Prague was the first real destination on our trip—and I knew it would be good. I’ve heard for months and years now from friends that I would enjoy the beautiful architecture of the city. However, not only was I entranced by the curving streets that are graced with wedding cake houses and graffiti, I found that the people and the vibe of the Czech Republic made it my kind of place.
To Do and See
The Czech Republic has a long and winding history; so while I don’t always recommend a walking tour of the city, it’s very worth it here. I went with Good Prague Tours, and my guide was excellent. He actually risked life and limb to get us to our tram in the pouring rain—quite literally, as he dashed in front of a car to stop it and allow me to cross the street. Here are some of the places we visited and a few other interesting stops I made on my own:
The Astronomical Clock and Old Town Square
This is a tourist highlight of the city, this 600 year old clock is beautiful. The apostles parade out as the clock strikes the hour. It has a clock face that gives the normal time, as well as the position of celestial bodies and the current zodiac sign. There are four other figures around the main clock face, representing the four greatest fears of mankind: death, greed, vanity, and foreignness. It is the oldest, still-operating astronomical clock in the world, so be sure to see it in action.
The Jewish population in Prague was ordered to move into a single area, now called the Jewish Quarter or Josefov, in the 13th century. There are quite a few synagogues here, the most beautiful and decorated being the Spanish synagogue. The area was actually preserved by Hitler, as a ‘Museum of an Extinct Race’ and it still contains many of the Jewish artifacts that he brought from other places to Josefov. It is important to also visit the Old Jewish cemetery here, which was the only plot of land where Jews were allowed to be buried in Prague. Thus, there became up to ten layers of graves in many areas, with 12,000 tombstones and many more unmarked graves.
This is probably the biggest ‘must-see’ of Prague. A sprawling complex with many different styles of architecture built through the centuries creates a hodgepodge of buildings that is quite charming. It is also the largest castle in the world, no big deal.
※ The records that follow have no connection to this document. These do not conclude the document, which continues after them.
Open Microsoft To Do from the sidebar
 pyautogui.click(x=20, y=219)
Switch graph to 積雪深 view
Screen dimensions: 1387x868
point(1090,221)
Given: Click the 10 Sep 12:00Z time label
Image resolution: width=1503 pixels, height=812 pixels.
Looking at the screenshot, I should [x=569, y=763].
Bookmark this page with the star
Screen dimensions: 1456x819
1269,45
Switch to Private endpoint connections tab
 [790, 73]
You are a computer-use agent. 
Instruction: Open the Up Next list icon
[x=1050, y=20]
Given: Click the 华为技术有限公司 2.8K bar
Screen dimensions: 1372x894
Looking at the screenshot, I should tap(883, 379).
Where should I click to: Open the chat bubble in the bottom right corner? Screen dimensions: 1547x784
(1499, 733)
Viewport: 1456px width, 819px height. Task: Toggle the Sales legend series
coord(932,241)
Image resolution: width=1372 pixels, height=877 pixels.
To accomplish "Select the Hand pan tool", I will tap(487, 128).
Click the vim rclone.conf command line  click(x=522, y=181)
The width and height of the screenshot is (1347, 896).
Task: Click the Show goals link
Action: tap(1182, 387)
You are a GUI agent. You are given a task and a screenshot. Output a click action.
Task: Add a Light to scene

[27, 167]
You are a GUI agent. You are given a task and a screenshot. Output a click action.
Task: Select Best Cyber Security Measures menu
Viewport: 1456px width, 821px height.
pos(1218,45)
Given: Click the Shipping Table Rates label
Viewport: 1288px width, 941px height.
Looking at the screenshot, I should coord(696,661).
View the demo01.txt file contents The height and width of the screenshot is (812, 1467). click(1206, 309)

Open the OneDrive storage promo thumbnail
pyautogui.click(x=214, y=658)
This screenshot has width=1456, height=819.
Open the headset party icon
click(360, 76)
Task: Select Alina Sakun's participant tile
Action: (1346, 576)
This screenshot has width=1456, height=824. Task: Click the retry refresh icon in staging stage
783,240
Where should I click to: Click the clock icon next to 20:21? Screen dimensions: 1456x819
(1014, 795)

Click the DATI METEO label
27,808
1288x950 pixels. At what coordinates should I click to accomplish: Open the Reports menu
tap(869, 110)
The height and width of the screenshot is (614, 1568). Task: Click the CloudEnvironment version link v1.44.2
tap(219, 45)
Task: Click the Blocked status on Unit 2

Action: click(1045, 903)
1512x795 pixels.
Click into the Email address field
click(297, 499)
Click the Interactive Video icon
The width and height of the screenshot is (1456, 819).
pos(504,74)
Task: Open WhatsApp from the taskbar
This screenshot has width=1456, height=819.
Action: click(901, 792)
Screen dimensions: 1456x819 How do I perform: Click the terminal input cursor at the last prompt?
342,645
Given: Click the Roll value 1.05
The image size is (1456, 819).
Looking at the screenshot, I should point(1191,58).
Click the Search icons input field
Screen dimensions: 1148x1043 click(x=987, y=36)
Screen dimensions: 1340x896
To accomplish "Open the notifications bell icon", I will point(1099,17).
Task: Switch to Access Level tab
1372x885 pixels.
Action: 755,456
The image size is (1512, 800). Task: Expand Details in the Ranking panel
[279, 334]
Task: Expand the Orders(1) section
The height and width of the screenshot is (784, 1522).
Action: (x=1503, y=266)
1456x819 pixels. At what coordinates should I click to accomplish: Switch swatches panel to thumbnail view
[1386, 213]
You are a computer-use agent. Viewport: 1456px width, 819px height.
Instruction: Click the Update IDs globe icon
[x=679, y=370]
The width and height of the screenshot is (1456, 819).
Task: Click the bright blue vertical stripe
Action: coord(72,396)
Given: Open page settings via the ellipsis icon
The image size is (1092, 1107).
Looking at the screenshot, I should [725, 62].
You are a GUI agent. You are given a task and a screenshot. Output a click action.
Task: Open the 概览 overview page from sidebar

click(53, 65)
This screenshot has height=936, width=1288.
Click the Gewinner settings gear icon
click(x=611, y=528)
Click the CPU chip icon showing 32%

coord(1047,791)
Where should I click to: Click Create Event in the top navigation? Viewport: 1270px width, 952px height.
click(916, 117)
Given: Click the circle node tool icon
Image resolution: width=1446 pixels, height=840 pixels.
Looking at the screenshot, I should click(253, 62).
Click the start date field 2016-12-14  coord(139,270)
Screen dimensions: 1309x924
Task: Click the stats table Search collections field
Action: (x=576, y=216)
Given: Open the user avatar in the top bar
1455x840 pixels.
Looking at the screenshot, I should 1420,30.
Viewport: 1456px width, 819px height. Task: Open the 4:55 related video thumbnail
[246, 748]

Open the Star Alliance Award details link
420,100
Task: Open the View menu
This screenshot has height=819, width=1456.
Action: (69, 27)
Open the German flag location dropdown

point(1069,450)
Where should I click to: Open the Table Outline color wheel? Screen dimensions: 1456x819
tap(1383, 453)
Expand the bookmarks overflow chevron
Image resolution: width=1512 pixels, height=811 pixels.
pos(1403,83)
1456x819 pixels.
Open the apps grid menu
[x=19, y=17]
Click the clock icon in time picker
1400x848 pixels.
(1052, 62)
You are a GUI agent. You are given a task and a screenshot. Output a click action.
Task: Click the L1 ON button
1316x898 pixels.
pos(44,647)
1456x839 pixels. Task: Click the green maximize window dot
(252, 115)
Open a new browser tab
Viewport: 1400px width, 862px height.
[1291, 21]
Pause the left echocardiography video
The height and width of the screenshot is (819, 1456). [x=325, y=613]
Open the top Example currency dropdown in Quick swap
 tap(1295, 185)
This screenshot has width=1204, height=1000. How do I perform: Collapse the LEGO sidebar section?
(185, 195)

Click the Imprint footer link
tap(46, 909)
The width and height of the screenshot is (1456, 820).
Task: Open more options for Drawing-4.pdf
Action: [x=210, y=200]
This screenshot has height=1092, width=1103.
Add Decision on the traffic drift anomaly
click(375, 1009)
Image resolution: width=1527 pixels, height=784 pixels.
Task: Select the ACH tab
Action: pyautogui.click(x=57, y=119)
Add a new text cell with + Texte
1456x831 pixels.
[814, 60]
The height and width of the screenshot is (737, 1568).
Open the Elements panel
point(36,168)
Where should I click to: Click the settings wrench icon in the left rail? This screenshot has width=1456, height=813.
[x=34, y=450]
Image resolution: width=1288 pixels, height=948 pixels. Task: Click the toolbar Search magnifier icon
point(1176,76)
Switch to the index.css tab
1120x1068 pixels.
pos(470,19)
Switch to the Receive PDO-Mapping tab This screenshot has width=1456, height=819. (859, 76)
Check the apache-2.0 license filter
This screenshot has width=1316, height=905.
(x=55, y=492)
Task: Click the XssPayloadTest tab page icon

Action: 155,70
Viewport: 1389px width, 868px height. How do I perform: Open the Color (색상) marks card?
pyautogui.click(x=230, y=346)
Library and Astronomical Tower
The Klementinum is a complex of buildings near the Charles bridge, containing a beautiful Baroque library and an astronomical tower. You can take a guided tour that goes through both; however, be warned that you can only peer into the library and pictures are not allowed. But the library is rich with astronomical tools and many old books and the view from the tower (if you can survive the trip up and down many steep stairs) overlooks the entire city.
The John Lennon Wall
Here is a simple wall that once was graffitied with a picture of John Lennon and some Beatles quotes. Now it has become much more, as layers and layers of positive graffiti have built up to create an ever-changing mural.
A Note Concerning Your Safety Near Windows: There have been three defenestrations of Prague. What is that, you say? Defenestration, as in throwing someone out of a window. It started with a very angry mob of Czech Hussites who threw seven city council members out of the window of the New Town Hall on Charles Square. We were told this is why many pubs are underground and why you should never enrage a Czech person above ground level.
Lehka Hlava was a magical vegetarian restaurant that we heard of again and again from other travelers. This funky place, ‘clear head’ in Czech, will leave you feeling refreshed and full. We ordered the daily special which comes with a starter, water, and entree. We had a spinach soup followed by fresh pasta and it was delicious. We seriously tried to get back there for a second meal before we left Prague, it was that good.
Plevel was a vegan cafe and restaurant near the edge of town, but conveniently near to the hostel we were in. Filled with locals and fun artwork, the veggie burger was yummy and there was a large variety of vegan food for a very reasonable price. And after your veggie meal surrounded by Czech hipsters, I suggest you take a walk in the opposite direction of the city center; we did this and really enjoyed the local life that we saw.
Trdelnik—okay so this is not a place, but a food. It is the famous dessert of Hungary and the Czech Republic. It is basically pastry dough cooked around a heated cylinder and rolled in walnuts and sugar. You can use them as an ice cream cone or get different fillings spread on the inside (mine was vanilla cream). If you walk down the sidewalk in Prague and smell something that is absolutely heavenly, it’s probably the trdelnik, and I would highly recommend that you stop and have a taste.
The Czech Republic is renowned for it’s beers. The most famous being Pilsner Urquell, but there are tons of different beers from all over the country in Prague, so stop in one of the many pubs for a taste. Near the castle, there is a monastery with monks who today brew their own beer, which has an interesting name...
There are multitudes of good hostels that are inexpensive in Prague, and personally I had a great experience at the Czech Inn. (No, I did not manage to hold a straight face when I walked in for the first time and announced I was there to ‘czech in.’) It was quite clean, the beds were nice, and many of the guests hang out in the common areas, so it’s easy to make friends.
If you’re not in the mood to stay in a hostel, there are some good hotels and airbnb rentals in the city. Check out where you can live like a Czech local. Transportation on the trams and underground is easy and inexpensive, in addition to Prague being the perfect place for strolling, so I suggest saving a few dollars and staying outside the city center.